===== SOURCE DATA

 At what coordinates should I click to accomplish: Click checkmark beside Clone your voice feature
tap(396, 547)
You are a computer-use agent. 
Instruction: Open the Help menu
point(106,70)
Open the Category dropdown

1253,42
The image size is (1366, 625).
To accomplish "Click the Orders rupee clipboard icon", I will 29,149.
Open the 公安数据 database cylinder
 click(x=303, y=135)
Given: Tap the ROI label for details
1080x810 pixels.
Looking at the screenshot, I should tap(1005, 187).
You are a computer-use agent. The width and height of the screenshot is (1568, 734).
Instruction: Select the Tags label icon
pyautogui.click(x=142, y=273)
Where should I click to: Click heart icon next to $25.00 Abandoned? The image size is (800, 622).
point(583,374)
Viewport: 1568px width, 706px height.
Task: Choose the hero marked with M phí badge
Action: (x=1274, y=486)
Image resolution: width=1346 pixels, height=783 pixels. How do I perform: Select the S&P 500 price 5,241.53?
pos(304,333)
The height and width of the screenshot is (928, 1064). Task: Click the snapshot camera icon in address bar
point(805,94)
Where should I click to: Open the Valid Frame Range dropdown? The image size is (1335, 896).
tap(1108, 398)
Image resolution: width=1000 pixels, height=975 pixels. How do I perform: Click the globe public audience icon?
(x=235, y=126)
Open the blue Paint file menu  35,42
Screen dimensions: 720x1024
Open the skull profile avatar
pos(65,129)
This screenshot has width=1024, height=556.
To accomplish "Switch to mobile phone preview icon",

==========

## [THE PROBLEM]
Copy every line in the entries above that has the string "agent" in it.

## [OUTPUT OF THE EXERCISE]
You are a computer-use agent. 
You are a computer-use agent. The width and height of the screenshot is (1568, 734).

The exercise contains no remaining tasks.